Data for this exercise section start
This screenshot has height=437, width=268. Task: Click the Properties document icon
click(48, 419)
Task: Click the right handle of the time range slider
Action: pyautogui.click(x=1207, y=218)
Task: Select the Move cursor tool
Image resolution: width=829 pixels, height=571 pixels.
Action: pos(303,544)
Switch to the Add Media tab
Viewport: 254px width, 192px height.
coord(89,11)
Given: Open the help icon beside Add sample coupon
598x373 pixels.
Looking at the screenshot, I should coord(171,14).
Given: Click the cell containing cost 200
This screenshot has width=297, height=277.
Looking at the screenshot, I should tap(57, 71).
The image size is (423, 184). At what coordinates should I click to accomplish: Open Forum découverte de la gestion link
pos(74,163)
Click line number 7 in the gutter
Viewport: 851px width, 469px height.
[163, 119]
Data for this exercise section end
Data for this exercise section start
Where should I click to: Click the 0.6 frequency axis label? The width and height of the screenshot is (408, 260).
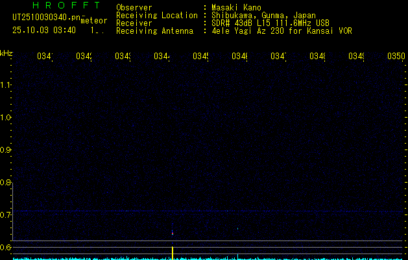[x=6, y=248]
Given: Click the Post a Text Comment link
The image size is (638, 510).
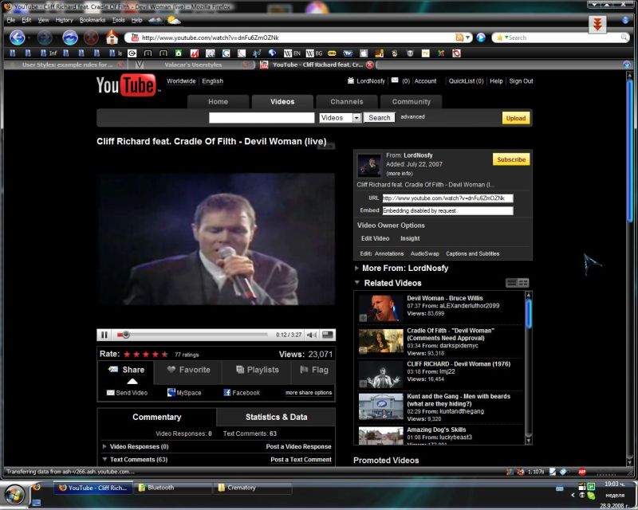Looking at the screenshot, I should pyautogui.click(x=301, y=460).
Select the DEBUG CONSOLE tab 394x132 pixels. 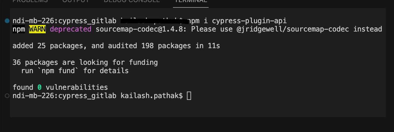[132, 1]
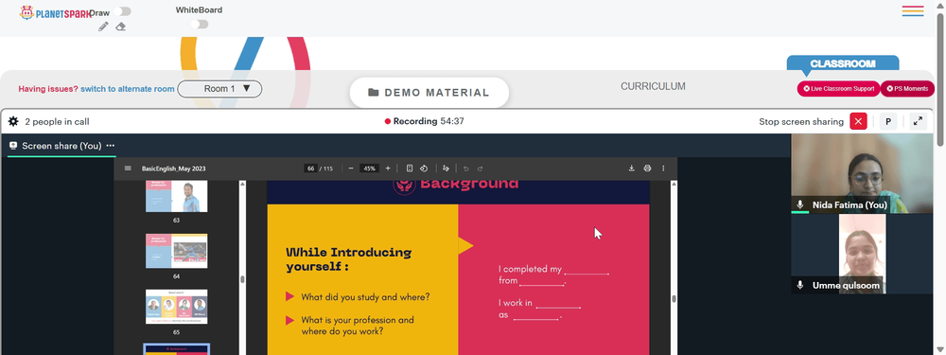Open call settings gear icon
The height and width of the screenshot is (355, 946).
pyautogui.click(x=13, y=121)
Data for this exercise section end
Data for this exercise section start
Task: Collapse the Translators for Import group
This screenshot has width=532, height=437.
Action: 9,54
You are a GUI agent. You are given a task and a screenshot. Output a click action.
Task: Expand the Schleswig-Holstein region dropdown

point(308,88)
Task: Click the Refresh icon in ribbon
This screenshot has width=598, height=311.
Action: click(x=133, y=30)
Data for this exercise section end
▸ Problem statement: Please give an exact copy of the entries above, from the line with "This screenshot has height=437, width=268." down to the line with "Given: Open the", inclusive, and nothing else.

▸ Exercise solution:
This screenshot has height=437, width=268. Task: Click the Properties document icon
click(48, 419)
Task: Click the right handle of the time range slider
Action: pyautogui.click(x=1207, y=218)
Task: Select the Move cursor tool
Image resolution: width=829 pixels, height=571 pixels.
Action: pos(303,544)
Switch to the Add Media tab
Viewport: 254px width, 192px height.
coord(89,11)
Given: Open the help icon beside Add sample coupon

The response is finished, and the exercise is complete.